The company did not respond to a request for comment from MarketWatch.
Assumable mortgages have been around for decades, but it has been largely untapped — for a good reason.
While the move is highly desirable in principle, it’s also incredibly complicated to pull off. These loans are notoriously tricky and hard to operate, as HousingWire described recently.
‘It was insane,’ as rates jumped to 7%
Mortgage lending companies are pulling out all the tricks in the book to try to attract home buyers as the housing market slowly emerges from a slowdown.
Back when rates jumped from 3%-4% to 7% in November, lenders said they were spooked. “We were really scared,” Garg said.
“The 475 basis point increases in a row was just excruciating,” he added. “Honestly, we were just hanging on.”
Richards joined the company in September last year, a few months after rates jumped. “It was insane,” Richards said. “No one could have foreseen this. And to hit above 7% on average for a 30-year fixed was just completely unforeseen.”
On Wednesday, the Mortgage Bankers Association said that after five weeks of rates dropping, they went back up again in the latest survey. And buyers were pulling back once again.
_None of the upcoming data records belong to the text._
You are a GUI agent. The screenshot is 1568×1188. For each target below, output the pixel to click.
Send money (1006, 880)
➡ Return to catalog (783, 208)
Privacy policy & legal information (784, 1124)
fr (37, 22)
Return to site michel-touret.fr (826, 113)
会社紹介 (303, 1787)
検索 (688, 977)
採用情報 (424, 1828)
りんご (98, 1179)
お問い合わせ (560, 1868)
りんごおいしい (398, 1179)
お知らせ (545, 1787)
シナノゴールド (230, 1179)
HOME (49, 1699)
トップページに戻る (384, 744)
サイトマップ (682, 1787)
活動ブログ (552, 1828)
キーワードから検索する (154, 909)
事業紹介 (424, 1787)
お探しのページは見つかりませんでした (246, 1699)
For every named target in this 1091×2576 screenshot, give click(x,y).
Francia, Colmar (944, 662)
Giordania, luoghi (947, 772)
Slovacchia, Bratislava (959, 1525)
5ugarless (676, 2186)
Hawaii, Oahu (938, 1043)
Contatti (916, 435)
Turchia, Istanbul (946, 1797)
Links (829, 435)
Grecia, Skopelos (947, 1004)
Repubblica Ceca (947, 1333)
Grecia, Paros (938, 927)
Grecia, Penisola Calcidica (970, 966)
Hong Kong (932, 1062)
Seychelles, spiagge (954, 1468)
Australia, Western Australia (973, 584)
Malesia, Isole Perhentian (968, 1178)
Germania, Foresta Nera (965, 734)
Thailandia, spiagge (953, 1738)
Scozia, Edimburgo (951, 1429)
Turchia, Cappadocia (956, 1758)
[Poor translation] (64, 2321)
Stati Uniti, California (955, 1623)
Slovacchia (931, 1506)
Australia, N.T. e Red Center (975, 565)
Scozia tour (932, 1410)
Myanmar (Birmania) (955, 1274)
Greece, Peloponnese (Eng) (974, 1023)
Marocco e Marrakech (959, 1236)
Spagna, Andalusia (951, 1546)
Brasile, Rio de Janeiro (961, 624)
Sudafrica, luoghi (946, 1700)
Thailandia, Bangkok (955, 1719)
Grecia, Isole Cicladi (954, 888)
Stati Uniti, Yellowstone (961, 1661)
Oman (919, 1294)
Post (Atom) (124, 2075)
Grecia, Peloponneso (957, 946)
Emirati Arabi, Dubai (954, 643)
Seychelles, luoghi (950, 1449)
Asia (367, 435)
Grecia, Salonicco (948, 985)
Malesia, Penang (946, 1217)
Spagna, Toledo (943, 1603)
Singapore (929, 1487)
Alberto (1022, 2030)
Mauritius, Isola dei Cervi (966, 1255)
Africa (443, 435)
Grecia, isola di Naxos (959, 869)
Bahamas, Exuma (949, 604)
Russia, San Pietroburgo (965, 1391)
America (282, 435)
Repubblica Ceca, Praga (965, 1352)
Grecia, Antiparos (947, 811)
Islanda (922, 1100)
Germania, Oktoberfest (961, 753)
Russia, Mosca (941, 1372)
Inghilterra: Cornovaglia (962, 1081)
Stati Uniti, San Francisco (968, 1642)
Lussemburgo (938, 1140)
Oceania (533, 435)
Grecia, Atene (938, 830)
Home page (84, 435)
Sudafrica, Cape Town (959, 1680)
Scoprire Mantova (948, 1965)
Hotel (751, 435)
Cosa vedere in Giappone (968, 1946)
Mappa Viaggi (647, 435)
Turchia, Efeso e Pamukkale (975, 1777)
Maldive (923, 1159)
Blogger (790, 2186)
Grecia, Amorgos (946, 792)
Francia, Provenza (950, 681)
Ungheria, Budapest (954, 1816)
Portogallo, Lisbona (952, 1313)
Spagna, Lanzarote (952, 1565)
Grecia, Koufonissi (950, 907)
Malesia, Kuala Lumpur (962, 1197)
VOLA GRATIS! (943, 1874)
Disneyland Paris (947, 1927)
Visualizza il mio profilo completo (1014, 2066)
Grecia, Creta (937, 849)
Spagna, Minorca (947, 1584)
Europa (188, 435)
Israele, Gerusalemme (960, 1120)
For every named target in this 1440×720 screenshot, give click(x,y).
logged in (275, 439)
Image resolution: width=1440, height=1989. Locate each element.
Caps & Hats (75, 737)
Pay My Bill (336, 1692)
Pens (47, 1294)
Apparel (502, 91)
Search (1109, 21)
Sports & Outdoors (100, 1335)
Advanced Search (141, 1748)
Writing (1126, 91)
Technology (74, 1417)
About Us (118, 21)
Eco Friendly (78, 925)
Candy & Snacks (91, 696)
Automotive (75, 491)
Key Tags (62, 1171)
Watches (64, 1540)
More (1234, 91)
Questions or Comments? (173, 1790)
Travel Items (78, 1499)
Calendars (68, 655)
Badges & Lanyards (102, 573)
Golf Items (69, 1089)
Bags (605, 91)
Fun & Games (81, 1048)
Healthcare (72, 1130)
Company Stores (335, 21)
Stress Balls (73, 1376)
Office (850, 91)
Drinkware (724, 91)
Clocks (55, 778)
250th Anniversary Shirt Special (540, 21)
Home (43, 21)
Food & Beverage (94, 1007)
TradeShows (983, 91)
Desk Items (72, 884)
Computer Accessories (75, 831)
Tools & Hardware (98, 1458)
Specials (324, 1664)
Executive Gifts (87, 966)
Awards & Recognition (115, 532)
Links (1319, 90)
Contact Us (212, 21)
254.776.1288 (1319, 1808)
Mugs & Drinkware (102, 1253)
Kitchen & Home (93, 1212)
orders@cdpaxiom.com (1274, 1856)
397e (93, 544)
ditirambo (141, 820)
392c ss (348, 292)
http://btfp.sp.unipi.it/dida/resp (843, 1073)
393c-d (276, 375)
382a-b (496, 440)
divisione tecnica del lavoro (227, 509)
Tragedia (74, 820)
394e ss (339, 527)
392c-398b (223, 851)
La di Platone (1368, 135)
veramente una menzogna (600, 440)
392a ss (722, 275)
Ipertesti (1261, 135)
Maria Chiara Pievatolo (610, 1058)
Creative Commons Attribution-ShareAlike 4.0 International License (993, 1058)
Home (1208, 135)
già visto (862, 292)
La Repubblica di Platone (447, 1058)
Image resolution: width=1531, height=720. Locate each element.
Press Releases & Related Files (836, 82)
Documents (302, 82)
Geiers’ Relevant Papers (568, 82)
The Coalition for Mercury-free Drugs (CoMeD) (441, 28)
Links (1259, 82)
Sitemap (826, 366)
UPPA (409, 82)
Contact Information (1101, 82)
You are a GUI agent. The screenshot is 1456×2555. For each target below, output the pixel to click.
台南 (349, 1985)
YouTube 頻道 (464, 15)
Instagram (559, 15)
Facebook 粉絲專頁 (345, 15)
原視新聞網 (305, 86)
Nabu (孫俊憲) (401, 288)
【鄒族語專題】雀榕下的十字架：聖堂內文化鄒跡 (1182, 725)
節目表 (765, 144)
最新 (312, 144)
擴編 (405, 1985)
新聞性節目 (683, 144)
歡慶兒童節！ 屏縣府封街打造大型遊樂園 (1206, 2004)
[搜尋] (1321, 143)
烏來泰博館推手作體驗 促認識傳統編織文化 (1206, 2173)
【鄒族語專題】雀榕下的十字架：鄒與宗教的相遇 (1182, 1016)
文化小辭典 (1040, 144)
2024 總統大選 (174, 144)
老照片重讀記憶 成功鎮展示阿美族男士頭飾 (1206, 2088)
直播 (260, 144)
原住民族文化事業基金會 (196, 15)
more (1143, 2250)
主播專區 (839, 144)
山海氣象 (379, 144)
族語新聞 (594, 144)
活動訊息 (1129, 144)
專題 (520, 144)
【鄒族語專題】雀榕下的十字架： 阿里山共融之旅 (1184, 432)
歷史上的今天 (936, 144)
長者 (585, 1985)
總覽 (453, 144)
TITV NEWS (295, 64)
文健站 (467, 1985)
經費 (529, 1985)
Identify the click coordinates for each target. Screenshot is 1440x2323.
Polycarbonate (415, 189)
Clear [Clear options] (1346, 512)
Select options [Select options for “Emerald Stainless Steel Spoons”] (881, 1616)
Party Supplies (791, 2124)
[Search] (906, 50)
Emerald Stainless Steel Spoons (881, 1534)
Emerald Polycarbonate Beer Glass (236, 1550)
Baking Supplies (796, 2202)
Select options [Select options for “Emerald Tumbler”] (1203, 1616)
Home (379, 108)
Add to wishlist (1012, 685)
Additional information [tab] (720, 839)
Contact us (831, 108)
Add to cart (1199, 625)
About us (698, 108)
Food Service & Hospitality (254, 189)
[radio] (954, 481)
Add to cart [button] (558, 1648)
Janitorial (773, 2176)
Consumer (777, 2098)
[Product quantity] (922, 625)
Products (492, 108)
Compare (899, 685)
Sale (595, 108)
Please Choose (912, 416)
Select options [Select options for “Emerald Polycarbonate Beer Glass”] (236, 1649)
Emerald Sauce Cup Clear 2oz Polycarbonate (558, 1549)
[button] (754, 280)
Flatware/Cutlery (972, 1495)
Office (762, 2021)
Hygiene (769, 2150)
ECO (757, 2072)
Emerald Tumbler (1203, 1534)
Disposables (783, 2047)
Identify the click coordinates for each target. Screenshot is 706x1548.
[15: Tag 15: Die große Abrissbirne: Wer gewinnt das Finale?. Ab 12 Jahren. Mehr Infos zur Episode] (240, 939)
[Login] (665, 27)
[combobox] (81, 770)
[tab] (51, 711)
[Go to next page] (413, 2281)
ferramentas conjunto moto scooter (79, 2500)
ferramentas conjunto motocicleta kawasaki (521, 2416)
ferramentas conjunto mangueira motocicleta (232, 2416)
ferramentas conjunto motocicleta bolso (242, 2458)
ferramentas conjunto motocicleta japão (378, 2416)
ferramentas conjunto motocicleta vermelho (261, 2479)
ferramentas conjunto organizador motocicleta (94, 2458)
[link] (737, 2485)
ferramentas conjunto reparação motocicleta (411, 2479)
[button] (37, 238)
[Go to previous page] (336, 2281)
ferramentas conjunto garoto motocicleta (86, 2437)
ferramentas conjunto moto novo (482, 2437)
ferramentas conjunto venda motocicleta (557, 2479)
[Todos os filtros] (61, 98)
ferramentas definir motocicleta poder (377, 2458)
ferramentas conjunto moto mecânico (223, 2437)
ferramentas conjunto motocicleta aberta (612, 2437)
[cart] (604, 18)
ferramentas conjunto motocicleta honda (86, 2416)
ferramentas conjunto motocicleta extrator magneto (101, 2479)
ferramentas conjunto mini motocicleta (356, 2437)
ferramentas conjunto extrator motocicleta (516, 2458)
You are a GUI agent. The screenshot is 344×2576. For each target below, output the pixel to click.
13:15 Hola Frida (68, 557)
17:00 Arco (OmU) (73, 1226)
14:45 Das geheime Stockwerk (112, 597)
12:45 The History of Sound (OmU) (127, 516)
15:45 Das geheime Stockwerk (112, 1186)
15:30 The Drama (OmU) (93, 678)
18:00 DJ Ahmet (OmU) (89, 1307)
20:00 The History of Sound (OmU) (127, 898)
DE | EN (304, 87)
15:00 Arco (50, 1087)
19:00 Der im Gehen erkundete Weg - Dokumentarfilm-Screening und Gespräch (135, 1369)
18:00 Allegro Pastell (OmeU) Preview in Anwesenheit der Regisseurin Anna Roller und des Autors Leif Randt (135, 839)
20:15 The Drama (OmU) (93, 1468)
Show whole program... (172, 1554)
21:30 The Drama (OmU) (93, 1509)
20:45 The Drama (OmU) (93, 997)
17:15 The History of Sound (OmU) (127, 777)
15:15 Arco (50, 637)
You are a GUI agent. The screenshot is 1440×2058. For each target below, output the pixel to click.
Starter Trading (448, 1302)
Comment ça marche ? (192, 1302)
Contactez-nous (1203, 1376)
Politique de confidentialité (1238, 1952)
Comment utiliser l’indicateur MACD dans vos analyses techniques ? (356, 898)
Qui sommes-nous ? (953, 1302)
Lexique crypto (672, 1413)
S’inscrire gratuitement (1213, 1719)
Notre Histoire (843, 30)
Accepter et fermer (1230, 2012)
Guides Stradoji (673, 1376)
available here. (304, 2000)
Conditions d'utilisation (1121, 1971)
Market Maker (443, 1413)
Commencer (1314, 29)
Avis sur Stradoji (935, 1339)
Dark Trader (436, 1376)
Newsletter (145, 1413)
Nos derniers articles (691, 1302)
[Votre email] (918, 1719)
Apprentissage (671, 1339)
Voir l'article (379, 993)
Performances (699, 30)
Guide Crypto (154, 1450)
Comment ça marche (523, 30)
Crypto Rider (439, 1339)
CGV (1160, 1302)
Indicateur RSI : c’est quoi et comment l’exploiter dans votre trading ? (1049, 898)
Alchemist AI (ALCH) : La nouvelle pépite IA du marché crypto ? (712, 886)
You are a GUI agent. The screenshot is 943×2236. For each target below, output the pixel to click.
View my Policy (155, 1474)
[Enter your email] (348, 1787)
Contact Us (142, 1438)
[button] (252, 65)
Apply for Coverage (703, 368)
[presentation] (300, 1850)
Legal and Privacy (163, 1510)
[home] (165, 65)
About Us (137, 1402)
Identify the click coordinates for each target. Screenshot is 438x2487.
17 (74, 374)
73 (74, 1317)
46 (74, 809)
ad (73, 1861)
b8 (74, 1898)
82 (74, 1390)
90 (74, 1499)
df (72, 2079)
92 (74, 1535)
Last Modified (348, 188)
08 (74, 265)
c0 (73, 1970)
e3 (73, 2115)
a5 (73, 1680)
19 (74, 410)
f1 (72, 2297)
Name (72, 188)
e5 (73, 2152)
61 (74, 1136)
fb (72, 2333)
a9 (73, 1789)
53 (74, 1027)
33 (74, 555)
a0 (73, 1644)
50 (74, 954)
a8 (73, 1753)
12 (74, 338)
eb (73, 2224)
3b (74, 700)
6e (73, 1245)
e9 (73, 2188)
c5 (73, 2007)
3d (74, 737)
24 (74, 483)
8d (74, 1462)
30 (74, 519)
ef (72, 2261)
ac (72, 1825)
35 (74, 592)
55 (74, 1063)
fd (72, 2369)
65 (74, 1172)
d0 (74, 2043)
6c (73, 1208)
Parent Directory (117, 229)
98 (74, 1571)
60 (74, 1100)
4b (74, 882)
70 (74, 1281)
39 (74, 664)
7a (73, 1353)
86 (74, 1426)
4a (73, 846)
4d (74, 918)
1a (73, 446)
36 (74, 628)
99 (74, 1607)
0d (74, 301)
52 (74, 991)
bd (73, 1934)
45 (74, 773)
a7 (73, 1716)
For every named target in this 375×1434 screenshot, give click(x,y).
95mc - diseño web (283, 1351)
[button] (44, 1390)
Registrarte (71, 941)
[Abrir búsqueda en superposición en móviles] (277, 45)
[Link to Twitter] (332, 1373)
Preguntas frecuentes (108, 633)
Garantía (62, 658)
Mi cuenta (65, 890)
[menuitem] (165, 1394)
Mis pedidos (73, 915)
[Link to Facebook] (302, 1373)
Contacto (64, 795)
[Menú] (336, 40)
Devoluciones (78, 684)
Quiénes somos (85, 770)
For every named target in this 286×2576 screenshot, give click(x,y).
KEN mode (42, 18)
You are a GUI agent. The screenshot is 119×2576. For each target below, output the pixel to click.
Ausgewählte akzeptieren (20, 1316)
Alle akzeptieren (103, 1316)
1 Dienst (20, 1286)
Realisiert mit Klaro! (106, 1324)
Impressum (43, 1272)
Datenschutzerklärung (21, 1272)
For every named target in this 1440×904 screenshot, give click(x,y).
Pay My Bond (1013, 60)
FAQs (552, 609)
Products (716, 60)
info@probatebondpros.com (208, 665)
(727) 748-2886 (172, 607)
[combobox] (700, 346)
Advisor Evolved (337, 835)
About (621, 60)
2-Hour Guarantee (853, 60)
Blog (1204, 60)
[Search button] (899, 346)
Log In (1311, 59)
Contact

For the rate-sensitive, while many of these deals on offer may not be brand new or game-changing, they’re still deals that may make sense for their needs.
The bottom line: These promotions won’t move the needle on volume drastically, given the dynamics of the broader housing sector. Even if rates do come down, “the inventory of homes available for sale is still very limited,” McBride said, particularly for first-time buyers looking for their starter home.